**Exercise instructions**.
In the records below, find the line with "Instruction: Decrease Caramel" and the line with "Task: Click Creation"; return exactly those lines and every line between them.
Available records: Begin
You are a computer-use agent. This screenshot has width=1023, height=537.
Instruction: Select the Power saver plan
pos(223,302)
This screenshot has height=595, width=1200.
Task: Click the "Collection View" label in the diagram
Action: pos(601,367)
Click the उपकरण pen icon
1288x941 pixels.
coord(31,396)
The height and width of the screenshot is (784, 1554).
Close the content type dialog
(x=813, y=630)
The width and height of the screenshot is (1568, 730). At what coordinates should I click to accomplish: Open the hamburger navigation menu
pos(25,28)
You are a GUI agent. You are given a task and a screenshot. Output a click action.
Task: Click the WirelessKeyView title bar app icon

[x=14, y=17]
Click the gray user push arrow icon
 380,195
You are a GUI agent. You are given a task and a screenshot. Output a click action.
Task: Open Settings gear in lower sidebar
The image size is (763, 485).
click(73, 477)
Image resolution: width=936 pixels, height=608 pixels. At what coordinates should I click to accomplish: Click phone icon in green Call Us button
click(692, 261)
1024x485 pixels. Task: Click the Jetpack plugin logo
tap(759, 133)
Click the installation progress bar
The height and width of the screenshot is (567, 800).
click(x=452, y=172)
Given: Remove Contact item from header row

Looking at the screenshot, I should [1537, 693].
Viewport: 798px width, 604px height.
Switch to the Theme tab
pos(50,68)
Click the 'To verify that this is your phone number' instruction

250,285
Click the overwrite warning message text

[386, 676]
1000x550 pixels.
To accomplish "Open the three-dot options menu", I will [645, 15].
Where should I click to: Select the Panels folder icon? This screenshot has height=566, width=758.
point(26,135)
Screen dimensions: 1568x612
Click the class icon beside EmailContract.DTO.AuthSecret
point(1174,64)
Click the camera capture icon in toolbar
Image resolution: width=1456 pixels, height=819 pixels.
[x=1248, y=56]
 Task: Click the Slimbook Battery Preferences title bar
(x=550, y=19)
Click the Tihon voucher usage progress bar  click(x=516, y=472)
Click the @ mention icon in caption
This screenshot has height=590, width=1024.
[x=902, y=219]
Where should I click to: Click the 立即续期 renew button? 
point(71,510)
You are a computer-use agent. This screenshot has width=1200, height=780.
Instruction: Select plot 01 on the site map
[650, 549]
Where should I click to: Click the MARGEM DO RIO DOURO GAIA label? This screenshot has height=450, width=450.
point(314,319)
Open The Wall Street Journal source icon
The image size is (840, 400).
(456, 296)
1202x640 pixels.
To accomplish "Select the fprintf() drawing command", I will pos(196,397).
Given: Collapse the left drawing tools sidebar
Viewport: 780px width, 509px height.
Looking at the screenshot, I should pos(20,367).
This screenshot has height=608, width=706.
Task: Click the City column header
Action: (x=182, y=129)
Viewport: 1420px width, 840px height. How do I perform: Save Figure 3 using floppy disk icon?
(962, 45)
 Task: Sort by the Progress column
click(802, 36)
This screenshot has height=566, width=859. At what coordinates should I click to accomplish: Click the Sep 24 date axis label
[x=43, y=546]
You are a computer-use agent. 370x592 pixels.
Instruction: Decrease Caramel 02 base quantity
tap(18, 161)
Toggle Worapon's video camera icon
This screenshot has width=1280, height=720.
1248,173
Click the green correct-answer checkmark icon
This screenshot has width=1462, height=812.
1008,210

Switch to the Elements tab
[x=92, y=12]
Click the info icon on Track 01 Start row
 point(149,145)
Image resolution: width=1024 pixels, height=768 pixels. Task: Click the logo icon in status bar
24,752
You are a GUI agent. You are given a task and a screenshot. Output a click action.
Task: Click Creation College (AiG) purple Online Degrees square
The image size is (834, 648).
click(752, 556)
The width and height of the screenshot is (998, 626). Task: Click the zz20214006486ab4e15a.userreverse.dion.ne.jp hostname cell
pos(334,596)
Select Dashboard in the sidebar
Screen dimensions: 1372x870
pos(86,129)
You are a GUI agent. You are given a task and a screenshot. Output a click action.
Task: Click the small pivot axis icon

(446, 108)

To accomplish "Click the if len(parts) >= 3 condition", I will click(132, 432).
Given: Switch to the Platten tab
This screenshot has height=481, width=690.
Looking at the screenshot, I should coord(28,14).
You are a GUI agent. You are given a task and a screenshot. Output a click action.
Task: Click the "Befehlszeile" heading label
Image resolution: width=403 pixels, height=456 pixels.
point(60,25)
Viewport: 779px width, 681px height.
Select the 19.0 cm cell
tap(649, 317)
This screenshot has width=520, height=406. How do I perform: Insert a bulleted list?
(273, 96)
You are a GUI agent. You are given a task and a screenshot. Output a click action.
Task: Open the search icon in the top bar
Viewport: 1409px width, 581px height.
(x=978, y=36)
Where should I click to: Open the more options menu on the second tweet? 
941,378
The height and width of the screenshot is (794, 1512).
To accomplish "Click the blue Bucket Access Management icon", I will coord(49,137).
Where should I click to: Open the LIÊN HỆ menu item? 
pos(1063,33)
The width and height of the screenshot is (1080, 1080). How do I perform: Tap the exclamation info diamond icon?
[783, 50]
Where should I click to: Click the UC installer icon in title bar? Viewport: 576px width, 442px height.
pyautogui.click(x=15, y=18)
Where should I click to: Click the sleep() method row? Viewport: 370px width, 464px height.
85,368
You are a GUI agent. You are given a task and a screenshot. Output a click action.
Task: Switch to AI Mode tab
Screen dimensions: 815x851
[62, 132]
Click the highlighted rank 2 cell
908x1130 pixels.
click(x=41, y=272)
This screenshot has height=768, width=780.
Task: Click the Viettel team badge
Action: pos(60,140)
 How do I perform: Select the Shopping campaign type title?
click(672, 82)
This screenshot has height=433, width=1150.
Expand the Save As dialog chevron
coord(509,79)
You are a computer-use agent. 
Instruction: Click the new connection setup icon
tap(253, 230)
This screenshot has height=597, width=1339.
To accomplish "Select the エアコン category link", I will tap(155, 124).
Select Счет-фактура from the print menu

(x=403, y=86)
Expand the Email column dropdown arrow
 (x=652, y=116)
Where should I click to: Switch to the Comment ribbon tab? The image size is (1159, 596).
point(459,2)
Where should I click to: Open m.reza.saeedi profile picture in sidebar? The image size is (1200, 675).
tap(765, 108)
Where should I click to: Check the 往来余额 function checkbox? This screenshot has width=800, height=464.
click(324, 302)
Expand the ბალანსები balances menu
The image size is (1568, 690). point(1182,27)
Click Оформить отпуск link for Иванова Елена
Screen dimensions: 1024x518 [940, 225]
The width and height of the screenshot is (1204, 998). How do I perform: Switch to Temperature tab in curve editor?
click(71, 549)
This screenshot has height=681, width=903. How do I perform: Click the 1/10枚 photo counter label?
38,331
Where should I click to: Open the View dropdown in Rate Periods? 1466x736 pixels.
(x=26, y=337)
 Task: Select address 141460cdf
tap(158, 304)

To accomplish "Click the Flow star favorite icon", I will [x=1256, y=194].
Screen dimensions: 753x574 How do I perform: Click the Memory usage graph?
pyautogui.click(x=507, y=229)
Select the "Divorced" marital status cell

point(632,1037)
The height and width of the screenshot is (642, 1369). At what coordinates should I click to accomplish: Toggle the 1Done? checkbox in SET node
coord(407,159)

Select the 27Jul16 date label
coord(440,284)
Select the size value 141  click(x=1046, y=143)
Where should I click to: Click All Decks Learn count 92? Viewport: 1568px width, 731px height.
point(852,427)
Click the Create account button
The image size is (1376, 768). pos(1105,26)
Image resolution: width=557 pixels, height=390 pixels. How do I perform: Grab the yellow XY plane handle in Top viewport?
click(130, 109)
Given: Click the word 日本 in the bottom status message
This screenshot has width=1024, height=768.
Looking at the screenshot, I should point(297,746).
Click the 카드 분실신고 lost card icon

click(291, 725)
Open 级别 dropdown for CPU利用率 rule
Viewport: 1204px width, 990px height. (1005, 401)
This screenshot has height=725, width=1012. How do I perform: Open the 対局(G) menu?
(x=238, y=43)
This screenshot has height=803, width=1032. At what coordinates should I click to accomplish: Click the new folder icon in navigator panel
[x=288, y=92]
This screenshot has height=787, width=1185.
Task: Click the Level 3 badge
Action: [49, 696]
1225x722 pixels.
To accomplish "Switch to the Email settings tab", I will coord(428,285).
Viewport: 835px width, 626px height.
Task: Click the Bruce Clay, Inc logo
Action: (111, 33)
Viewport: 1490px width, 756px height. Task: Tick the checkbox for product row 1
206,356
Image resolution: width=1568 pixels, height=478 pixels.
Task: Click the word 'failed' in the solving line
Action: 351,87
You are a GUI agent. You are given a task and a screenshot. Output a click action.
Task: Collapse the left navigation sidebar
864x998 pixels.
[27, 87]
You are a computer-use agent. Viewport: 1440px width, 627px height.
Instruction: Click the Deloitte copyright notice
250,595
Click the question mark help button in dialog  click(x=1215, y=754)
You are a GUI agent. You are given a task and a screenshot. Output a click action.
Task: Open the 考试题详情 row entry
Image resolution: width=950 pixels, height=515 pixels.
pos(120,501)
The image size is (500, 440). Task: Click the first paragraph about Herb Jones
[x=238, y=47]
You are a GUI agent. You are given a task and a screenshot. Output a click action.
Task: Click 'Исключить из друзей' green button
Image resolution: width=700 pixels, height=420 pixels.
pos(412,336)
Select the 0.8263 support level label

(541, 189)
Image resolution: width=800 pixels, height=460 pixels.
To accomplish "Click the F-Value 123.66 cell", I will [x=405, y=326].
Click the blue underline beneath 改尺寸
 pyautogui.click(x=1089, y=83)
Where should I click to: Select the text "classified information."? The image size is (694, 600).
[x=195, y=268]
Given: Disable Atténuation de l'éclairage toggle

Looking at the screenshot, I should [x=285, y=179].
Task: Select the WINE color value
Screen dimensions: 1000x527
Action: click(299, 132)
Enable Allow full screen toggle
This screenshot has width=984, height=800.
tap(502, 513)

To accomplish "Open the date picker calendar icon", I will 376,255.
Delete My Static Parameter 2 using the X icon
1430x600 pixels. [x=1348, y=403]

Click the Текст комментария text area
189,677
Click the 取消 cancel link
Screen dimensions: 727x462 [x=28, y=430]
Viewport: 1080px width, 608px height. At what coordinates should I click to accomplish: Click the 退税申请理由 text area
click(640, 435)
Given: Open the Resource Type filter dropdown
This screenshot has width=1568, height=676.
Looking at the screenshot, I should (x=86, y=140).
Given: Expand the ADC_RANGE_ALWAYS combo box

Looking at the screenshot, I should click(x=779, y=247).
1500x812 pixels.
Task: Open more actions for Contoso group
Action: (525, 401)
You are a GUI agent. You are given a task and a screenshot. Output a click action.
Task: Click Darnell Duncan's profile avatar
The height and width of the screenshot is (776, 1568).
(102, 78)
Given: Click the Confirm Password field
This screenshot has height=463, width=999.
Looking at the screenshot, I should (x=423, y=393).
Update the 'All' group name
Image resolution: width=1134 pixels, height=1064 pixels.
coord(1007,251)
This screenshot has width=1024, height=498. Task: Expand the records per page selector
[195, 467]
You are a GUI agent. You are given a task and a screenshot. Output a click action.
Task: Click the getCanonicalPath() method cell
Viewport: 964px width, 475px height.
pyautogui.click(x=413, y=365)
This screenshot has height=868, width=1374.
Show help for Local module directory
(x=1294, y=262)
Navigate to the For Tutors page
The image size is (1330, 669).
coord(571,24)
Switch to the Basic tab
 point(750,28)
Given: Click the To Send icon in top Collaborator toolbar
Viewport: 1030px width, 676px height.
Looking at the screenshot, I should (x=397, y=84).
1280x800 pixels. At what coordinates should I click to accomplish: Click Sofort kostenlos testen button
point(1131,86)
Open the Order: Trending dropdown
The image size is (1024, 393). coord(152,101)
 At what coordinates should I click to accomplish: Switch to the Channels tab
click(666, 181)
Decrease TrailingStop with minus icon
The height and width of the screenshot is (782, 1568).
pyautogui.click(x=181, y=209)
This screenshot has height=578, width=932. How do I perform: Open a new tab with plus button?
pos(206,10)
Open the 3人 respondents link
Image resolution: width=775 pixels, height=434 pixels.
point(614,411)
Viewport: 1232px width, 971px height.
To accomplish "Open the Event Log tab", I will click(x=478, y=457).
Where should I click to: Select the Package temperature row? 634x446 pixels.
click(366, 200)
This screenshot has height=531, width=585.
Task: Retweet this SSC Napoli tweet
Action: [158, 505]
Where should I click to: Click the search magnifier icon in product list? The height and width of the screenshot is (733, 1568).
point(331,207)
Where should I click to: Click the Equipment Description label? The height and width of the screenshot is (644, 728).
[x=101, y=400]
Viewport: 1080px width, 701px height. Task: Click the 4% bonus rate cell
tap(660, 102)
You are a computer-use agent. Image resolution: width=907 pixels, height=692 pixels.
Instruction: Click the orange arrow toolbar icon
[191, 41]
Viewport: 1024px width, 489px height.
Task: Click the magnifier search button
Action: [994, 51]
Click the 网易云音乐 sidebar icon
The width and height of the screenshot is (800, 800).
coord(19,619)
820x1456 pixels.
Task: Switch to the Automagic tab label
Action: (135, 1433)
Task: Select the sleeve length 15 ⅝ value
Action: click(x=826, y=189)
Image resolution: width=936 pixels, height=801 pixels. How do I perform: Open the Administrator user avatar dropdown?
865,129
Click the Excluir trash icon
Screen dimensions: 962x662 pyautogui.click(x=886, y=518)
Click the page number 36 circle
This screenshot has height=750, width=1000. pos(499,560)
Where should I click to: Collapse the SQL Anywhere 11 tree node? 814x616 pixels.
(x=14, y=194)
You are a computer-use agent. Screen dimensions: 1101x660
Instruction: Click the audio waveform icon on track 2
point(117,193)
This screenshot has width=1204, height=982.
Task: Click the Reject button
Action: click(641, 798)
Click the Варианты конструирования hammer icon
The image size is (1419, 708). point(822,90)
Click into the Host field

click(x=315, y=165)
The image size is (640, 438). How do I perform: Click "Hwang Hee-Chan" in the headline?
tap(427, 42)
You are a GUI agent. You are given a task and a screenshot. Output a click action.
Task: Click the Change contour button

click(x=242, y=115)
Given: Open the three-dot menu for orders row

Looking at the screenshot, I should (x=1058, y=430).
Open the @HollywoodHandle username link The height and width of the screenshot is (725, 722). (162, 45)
Available records: End
**Solution to the problem**.
Instruction: Decrease Caramel 02 base quantity
tap(18, 161)
Toggle Worapon's video camera icon
This screenshot has width=1280, height=720.
1248,173
Click the green correct-answer checkmark icon
This screenshot has width=1462, height=812.
1008,210

Switch to the Elements tab
[x=92, y=12]
Click the info icon on Track 01 Start row
 point(149,145)
Image resolution: width=1024 pixels, height=768 pixels. Task: Click the logo icon in status bar
24,752
You are a GUI agent. You are given a task and a screenshot. Output a click action.
Task: Click Creation College (AiG) purple Online Degrees square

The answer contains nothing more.